--- What you will do ---
Beneath this sentence is a set of records; write each of them out exactly.

Dataset entries:
****************
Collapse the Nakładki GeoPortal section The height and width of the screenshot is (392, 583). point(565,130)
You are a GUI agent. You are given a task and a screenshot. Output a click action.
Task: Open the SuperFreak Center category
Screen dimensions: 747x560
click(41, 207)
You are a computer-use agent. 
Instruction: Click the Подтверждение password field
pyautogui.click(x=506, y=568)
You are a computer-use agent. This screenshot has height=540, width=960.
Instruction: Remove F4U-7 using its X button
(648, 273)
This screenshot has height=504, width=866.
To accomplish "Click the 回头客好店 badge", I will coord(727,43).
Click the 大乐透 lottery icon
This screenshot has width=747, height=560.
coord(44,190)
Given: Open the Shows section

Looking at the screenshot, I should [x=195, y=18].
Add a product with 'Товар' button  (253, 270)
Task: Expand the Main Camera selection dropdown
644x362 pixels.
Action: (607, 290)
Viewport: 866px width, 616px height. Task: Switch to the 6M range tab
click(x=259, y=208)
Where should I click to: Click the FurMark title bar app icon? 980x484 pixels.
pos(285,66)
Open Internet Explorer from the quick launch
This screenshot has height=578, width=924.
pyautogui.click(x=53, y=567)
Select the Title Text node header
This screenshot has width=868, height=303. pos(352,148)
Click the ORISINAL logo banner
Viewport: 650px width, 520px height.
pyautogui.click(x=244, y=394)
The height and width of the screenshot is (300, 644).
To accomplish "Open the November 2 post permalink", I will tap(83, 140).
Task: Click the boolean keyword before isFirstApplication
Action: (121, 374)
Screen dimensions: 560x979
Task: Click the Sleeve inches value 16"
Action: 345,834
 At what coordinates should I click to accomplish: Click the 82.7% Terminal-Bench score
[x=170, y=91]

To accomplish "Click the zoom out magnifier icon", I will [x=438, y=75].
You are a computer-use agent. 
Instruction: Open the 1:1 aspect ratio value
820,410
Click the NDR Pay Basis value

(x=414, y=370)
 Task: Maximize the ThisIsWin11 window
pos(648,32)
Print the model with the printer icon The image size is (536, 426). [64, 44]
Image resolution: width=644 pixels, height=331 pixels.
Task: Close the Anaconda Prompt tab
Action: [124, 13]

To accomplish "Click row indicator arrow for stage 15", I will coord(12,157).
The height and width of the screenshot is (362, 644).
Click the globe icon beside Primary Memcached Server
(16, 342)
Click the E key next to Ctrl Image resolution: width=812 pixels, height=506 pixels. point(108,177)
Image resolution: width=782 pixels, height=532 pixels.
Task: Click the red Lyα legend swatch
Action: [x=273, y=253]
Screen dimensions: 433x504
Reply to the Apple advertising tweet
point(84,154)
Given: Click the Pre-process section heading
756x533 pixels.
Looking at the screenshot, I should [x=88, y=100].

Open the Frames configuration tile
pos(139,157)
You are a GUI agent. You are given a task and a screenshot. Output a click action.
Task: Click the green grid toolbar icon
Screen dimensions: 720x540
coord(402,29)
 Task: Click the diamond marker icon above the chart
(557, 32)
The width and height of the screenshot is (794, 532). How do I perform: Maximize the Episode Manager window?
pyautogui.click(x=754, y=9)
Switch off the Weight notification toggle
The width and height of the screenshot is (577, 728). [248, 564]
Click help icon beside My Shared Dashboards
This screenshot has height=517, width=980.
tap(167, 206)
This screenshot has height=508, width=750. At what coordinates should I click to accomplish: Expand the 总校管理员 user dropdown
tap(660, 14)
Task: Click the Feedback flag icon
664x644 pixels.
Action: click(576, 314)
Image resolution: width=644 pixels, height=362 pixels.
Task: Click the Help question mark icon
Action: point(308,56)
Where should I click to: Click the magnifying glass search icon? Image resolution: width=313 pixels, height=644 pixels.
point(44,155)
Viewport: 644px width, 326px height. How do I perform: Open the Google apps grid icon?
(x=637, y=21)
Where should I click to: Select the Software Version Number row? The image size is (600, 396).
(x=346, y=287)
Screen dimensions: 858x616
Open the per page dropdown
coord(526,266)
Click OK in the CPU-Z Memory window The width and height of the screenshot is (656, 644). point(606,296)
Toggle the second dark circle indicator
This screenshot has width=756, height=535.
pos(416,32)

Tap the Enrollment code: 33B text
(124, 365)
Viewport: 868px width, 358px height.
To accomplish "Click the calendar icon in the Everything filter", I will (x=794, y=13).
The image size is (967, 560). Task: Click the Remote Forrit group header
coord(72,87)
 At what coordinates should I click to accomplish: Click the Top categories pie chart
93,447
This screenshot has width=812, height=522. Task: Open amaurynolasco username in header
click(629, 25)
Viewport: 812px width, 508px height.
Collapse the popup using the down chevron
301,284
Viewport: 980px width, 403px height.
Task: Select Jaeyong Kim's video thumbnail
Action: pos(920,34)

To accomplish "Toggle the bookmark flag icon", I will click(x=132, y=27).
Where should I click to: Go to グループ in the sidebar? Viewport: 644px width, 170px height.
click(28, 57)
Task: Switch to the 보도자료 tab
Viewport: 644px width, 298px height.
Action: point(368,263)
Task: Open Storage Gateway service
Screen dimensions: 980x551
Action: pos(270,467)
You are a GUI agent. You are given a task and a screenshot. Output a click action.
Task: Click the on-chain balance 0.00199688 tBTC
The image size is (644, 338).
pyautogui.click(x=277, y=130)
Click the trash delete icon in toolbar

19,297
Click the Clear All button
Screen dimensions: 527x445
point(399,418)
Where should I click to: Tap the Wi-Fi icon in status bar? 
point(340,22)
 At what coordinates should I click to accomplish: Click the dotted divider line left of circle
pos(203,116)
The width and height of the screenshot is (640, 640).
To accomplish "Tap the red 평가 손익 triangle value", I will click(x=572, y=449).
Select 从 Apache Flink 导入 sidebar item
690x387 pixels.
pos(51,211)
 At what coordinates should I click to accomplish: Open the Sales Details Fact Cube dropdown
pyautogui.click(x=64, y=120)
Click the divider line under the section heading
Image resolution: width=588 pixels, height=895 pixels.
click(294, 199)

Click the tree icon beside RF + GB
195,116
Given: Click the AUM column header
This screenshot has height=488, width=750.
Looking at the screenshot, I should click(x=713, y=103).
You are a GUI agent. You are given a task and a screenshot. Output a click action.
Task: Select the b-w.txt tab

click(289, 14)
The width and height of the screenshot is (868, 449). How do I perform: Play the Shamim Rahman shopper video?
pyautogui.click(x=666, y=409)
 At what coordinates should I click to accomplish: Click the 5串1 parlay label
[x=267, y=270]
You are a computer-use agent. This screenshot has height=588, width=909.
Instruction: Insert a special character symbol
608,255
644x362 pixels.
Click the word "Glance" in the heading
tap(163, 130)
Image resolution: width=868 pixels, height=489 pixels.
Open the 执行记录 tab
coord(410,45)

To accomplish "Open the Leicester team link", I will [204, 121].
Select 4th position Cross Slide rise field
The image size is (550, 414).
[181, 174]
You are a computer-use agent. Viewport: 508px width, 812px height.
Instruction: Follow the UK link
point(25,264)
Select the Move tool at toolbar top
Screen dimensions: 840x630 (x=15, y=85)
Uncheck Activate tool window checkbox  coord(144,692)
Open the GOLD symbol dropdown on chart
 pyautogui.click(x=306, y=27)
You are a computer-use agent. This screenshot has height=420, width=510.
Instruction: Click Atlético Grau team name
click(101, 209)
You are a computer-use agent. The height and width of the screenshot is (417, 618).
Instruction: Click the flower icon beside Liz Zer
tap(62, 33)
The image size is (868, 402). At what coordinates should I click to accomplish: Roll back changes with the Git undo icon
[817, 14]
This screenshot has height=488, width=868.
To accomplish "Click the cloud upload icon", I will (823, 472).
****************
--- Written answer ---
Collapse the Nakładki GeoPortal section The height and width of the screenshot is (392, 583). point(565,130)
You are a GUI agent. You are given a task and a screenshot. Output a click action.
Task: Open the SuperFreak Center category
Screen dimensions: 747x560
click(41, 207)
You are a computer-use agent. 
Instruction: Click the Подтверждение password field
pyautogui.click(x=506, y=568)
You are a computer-use agent. This screenshot has height=540, width=960.
Instruction: Remove F4U-7 using its X button
(648, 273)
This screenshot has height=504, width=866.
To accomplish "Click the 回头客好店 badge", I will coord(727,43).
Click the 大乐透 lottery icon
This screenshot has width=747, height=560.
coord(44,190)
Given: Open the Shows section

Looking at the screenshot, I should [x=195, y=18].
Add a product with 'Товар' button  (253, 270)
Task: Expand the Main Camera selection dropdown
644x362 pixels.
Action: (607, 290)
Viewport: 866px width, 616px height. Task: Switch to the 6M range tab
click(x=259, y=208)
Where should I click to: Click the FurMark title bar app icon? 980x484 pixels.
pos(285,66)
Open Internet Explorer from the quick launch
This screenshot has height=578, width=924.
pyautogui.click(x=53, y=567)
Select the Title Text node header
This screenshot has width=868, height=303. pos(352,148)
Click the ORISINAL logo banner
Viewport: 650px width, 520px height.
pyautogui.click(x=244, y=394)
The height and width of the screenshot is (300, 644).
To accomplish "Open the November 2 post permalink", I will tap(83, 140).
Task: Click the boolean keyword before isFirstApplication
Action: (121, 374)
Screen dimensions: 560x979
Task: Click the Sleeve inches value 16"
Action: 345,834
 At what coordinates should I click to accomplish: Click the 82.7% Terminal-Bench score
[x=170, y=91]

To accomplish "Click the zoom out magnifier icon", I will [x=438, y=75].
You are a computer-use agent. 
Instruction: Open the 1:1 aspect ratio value
820,410
Click the NDR Pay Basis value

(x=414, y=370)
 Task: Maximize the ThisIsWin11 window
pos(648,32)
Print the model with the printer icon The image size is (536, 426). [64, 44]
Image resolution: width=644 pixels, height=331 pixels.
Task: Close the Anaconda Prompt tab
Action: [124, 13]

To accomplish "Click row indicator arrow for stage 15", I will coord(12,157).
The height and width of the screenshot is (362, 644).
Click the globe icon beside Primary Memcached Server
(16, 342)
Click the E key next to Ctrl Image resolution: width=812 pixels, height=506 pixels. point(108,177)
Image resolution: width=782 pixels, height=532 pixels.
Task: Click the red Lyα legend swatch
Action: [x=273, y=253]
Screen dimensions: 433x504
Reply to the Apple advertising tweet
point(84,154)
Given: Click the Pre-process section heading
756x533 pixels.
Looking at the screenshot, I should [x=88, y=100].

Open the Frames configuration tile
pos(139,157)
You are a GUI agent. You are given a task and a screenshot. Output a click action.
Task: Click the green grid toolbar icon
Screen dimensions: 720x540
coord(402,29)
 Task: Click the diamond marker icon above the chart
(557, 32)
The width and height of the screenshot is (794, 532). How do I perform: Maximize the Episode Manager window?
pyautogui.click(x=754, y=9)
Switch off the Weight notification toggle
The width and height of the screenshot is (577, 728). [248, 564]
Click help icon beside My Shared Dashboards
This screenshot has height=517, width=980.
tap(167, 206)
This screenshot has height=508, width=750. At what coordinates should I click to accomplish: Expand the 总校管理员 user dropdown
tap(660, 14)
Task: Click the Feedback flag icon
664x644 pixels.
Action: click(576, 314)
Image resolution: width=644 pixels, height=362 pixels.
Task: Click the Help question mark icon
Action: point(308,56)
Where should I click to: Click the magnifying glass search icon? Image resolution: width=313 pixels, height=644 pixels.
point(44,155)
Viewport: 644px width, 326px height. How do I perform: Open the Google apps grid icon?
(x=637, y=21)
Where should I click to: Select the Software Version Number row? The image size is (600, 396).
(x=346, y=287)
Screen dimensions: 858x616
Open the per page dropdown
coord(526,266)
Click OK in the CPU-Z Memory window The width and height of the screenshot is (656, 644). point(606,296)
Toggle the second dark circle indicator
This screenshot has width=756, height=535.
pos(416,32)

Tap the Enrollment code: 33B text
(124, 365)
Viewport: 868px width, 358px height.
To accomplish "Click the calendar icon in the Everything filter", I will (x=794, y=13).
The image size is (967, 560). Task: Click the Remote Forrit group header
coord(72,87)
 At what coordinates should I click to accomplish: Click the Top categories pie chart
93,447
This screenshot has width=812, height=522. Task: Open amaurynolasco username in header
click(629, 25)
Viewport: 812px width, 508px height.
Collapse the popup using the down chevron
301,284
Viewport: 980px width, 403px height.
Task: Select Jaeyong Kim's video thumbnail
Action: pos(920,34)

To accomplish "Toggle the bookmark flag icon", I will click(x=132, y=27).
Where should I click to: Go to グループ in the sidebar? Viewport: 644px width, 170px height.
click(28, 57)
Task: Switch to the 보도자료 tab
Viewport: 644px width, 298px height.
Action: point(368,263)
Task: Open Storage Gateway service
Screen dimensions: 980x551
Action: pos(270,467)
You are a GUI agent. You are given a task and a screenshot. Output a click action.
Task: Click the on-chain balance 0.00199688 tBTC
The image size is (644, 338).
pyautogui.click(x=277, y=130)
Click the trash delete icon in toolbar

19,297
Click the Clear All button
Screen dimensions: 527x445
point(399,418)
Where should I click to: Tap the Wi-Fi icon in status bar? 
point(340,22)
 At what coordinates should I click to accomplish: Click the dotted divider line left of circle
pos(203,116)
The width and height of the screenshot is (640, 640).
To accomplish "Tap the red 평가 손익 triangle value", I will click(x=572, y=449).
Select 从 Apache Flink 导入 sidebar item
690x387 pixels.
pos(51,211)
 At what coordinates should I click to accomplish: Open the Sales Details Fact Cube dropdown
pyautogui.click(x=64, y=120)
Click the divider line under the section heading
Image resolution: width=588 pixels, height=895 pixels.
click(294, 199)

Click the tree icon beside RF + GB
195,116
Given: Click the AUM column header
This screenshot has height=488, width=750.
Looking at the screenshot, I should click(x=713, y=103).
You are a GUI agent. You are given a task and a screenshot. Output a click action.
Task: Select the b-w.txt tab

click(289, 14)
The width and height of the screenshot is (868, 449). How do I perform: Play the Shamim Rahman shopper video?
pyautogui.click(x=666, y=409)
 At what coordinates should I click to accomplish: Click the 5串1 parlay label
[x=267, y=270]
You are a computer-use agent. This screenshot has height=588, width=909.
Instruction: Insert a special character symbol
608,255
644x362 pixels.
Click the word "Glance" in the heading
tap(163, 130)
Image resolution: width=868 pixels, height=489 pixels.
Open the 执行记录 tab
coord(410,45)

To accomplish "Open the Leicester team link", I will [204, 121].
Select 4th position Cross Slide rise field
The image size is (550, 414).
[181, 174]
You are a computer-use agent. Viewport: 508px width, 812px height.
Instruction: Follow the UK link
point(25,264)
Select the Move tool at toolbar top
Screen dimensions: 840x630 (x=15, y=85)
Uncheck Activate tool window checkbox  coord(144,692)
Open the GOLD symbol dropdown on chart
 pyautogui.click(x=306, y=27)
You are a computer-use agent. This screenshot has height=420, width=510.
Instruction: Click Atlético Grau team name
click(101, 209)
You are a computer-use agent. The height and width of the screenshot is (417, 618).
Instruction: Click the flower icon beside Liz Zer
tap(62, 33)
The image size is (868, 402). At what coordinates should I click to accomplish: Roll back changes with the Git undo icon
[817, 14]
This screenshot has height=488, width=868.
To accomplish "Click the cloud upload icon", I will (823, 472).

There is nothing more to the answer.